(Saved entries)
⁂

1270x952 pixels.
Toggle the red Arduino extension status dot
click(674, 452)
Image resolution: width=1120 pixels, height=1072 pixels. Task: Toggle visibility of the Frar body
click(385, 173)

⁂

§ PROBLEM TO SOLVE: Starting from the line that contains "Image resolution: width=1120", reproduce each line of the data exactly through the last one.

§ OUTPUT BELOW:
Image resolution: width=1120 pixels, height=1072 pixels. Task: Toggle visibility of the Frar body
click(385, 173)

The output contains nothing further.